OK gang, so here is our part of the story.
As many of you may now know, the NCUA issued a fraud alert this week based on a social engineering test we were doing for a client natural person Credit Union. You can find some of the materials at the following URLS:
NCUA Media Release
SANS Storm Center
Once we saw the alert from the NCUA, we immediately contacted our Credit Union client about the situation. The client had received the letter and CD set in the mail, just as intended and called for in their testing agreement. However, on their side, the person responsible for the penetration test was out the day the letter arrived. The receiver of the letter followed their incident response process and reported the suspicious activity to the NCUA Fraud Hotline, just as they are supposed to do.

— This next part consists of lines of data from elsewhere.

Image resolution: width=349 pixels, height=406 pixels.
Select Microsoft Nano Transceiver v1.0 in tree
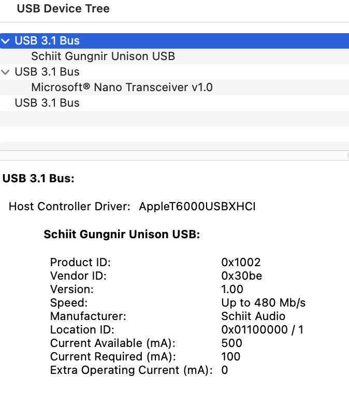(x=122, y=88)
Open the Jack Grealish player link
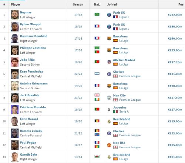 (x=30, y=95)
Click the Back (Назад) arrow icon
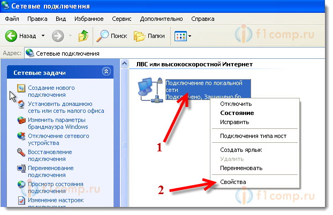This screenshot has width=333, height=215. (13, 36)
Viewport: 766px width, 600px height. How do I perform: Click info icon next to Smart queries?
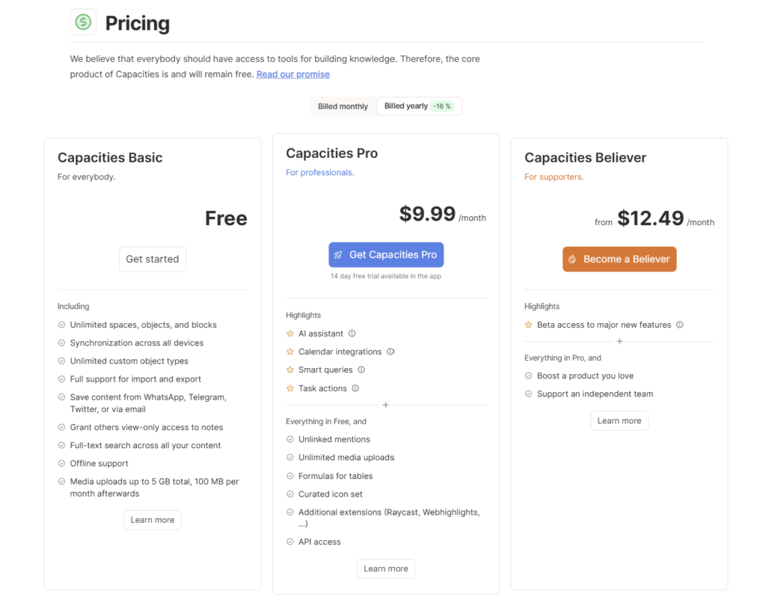pos(361,370)
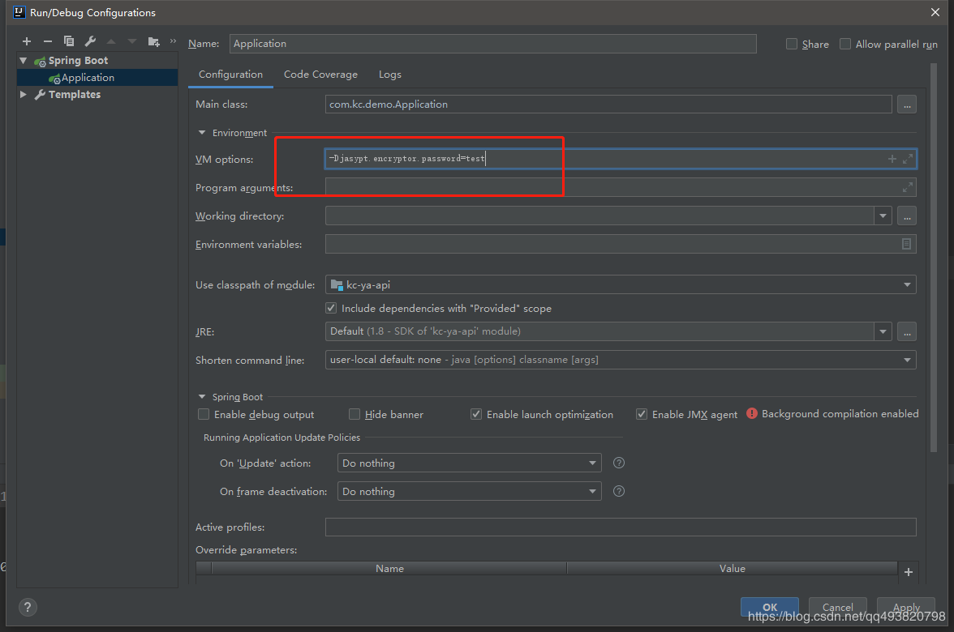Click the Add New Configuration plus icon

[27, 41]
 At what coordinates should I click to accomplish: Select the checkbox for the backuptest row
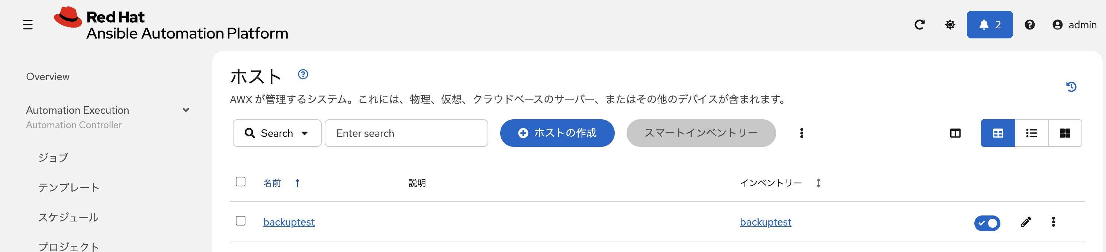pyautogui.click(x=240, y=221)
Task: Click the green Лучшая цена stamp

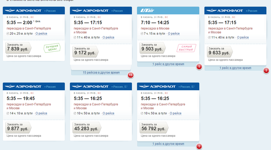Action: tap(52, 48)
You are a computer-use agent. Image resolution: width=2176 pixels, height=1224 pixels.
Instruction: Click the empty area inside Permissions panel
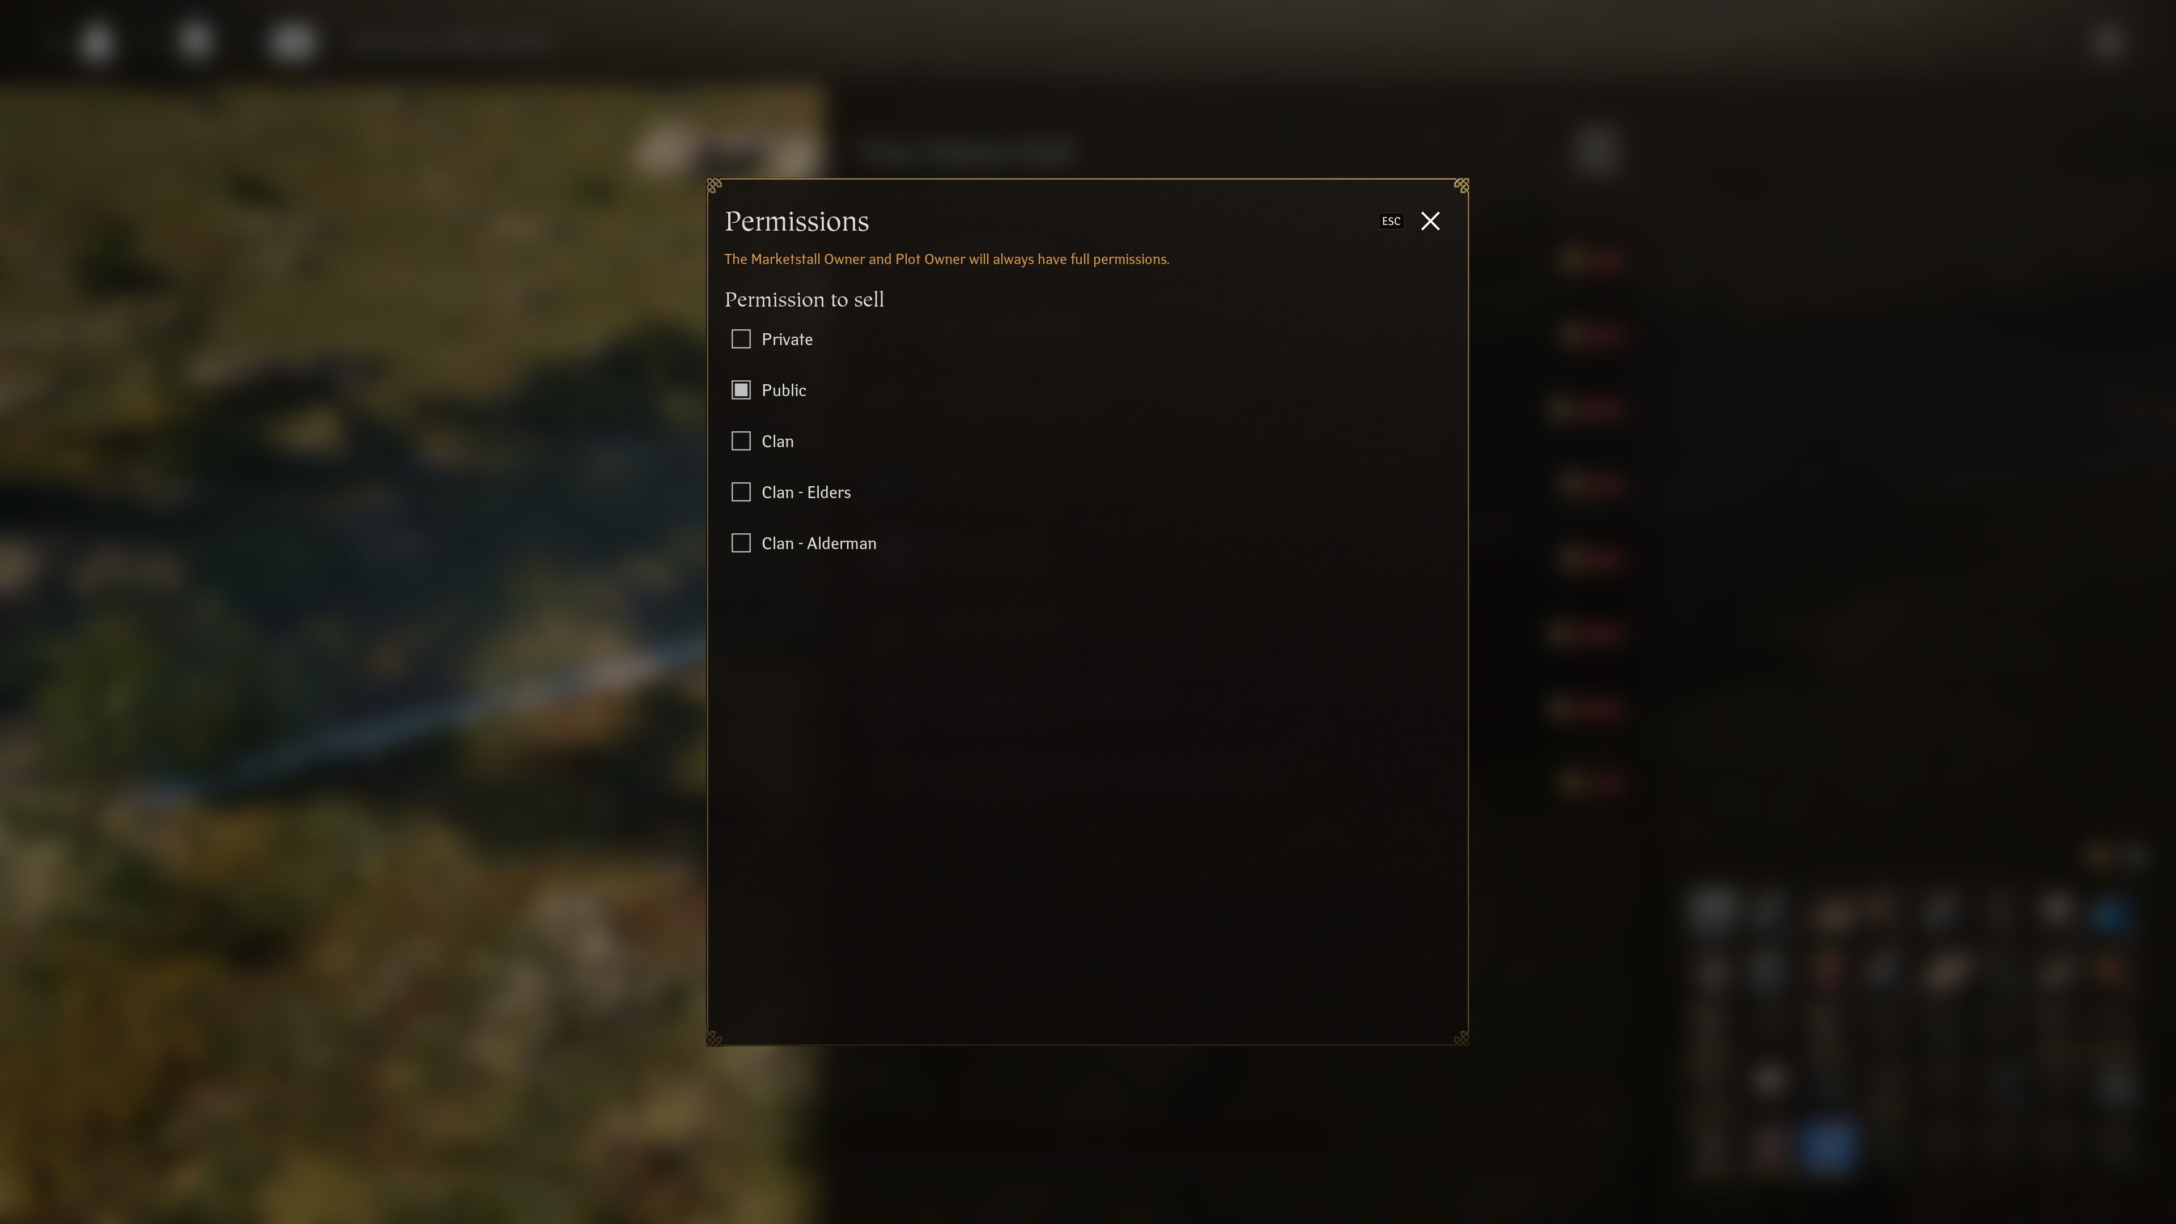[x=1088, y=794]
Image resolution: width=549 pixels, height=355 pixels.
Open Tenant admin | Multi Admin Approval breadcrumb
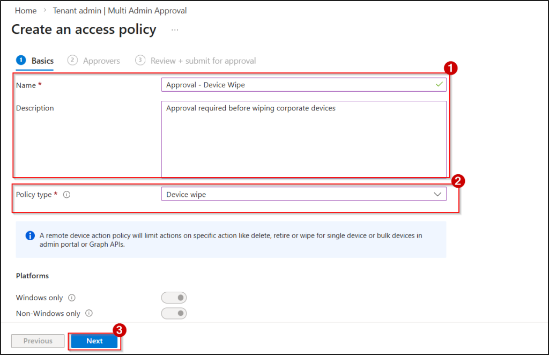click(x=120, y=10)
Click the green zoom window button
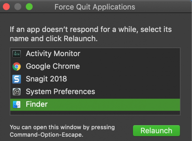Screen dimensions: 192x141 tap(29, 7)
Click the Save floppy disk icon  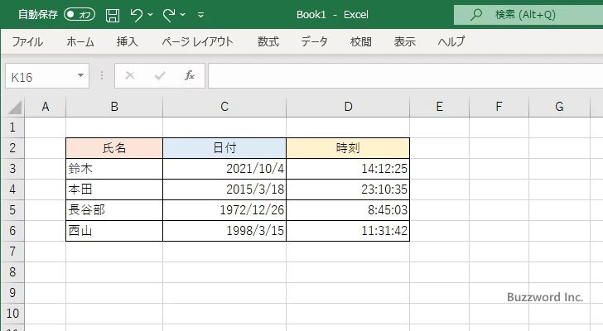pos(113,15)
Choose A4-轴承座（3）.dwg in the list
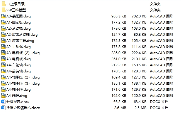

Upon our contact with the CU, the entire situation became apparent and we quickly identified how the process had proceeded. The employee of the CU had followed the process, just as they should, and alerted the proper authorities to the potential for fraud. We immediately contacted the NCUA Fraud hotline and explained that the process was a part of a standard penetration test. Eventually, we talked with executive management of NCUA and offered them any information they desired, including the source code to the tools on the CDs. The NCUA was wonderful to work with, understood the situation and seemed appreciative of our efforts to help ensure that their members were meeting the requirements of NCUA 748, which calls for the protection of member data against illicit access, including social engineering attacks like these.
During our discussion with NCUA executive management, we discussed me reaching out to SANS and such to clarify the situation and to explain that the “attack” was simply a part of a penetration test. I did this as soon as I hung up the phone with NCUA. The handlers at SANS and I traded emails and phone calls and they amended their release to include the penetration testing scenario. The whole point of this was to add clarification and to prevent people from getting “spun up”, since there really was no ongoing attack in progress.
However, in typical Internet fashion, the story had already taken on a life of it’s own. The next thing we know, the press is picking up the story, there’s an article on slashdot and people are in alert mode. We then set about trying to calm folks down and such on Twitter, through email and such.
The bottom line here is this. This was a controlled exercise in which the process worked. The social engineering attack itself was unsuccessful and drew the attention of the proper authorities. Had we been actual criminals and attempting fraud, we would have been busted by law enforcement. The NCUA did a great job of getting the word out that such an attack had occurred and the media and security folks did a great job in spreading the word to prevent further exposures to this threat vector. Everyone, and I do mean everyone, is to be congratulated here for their efforts!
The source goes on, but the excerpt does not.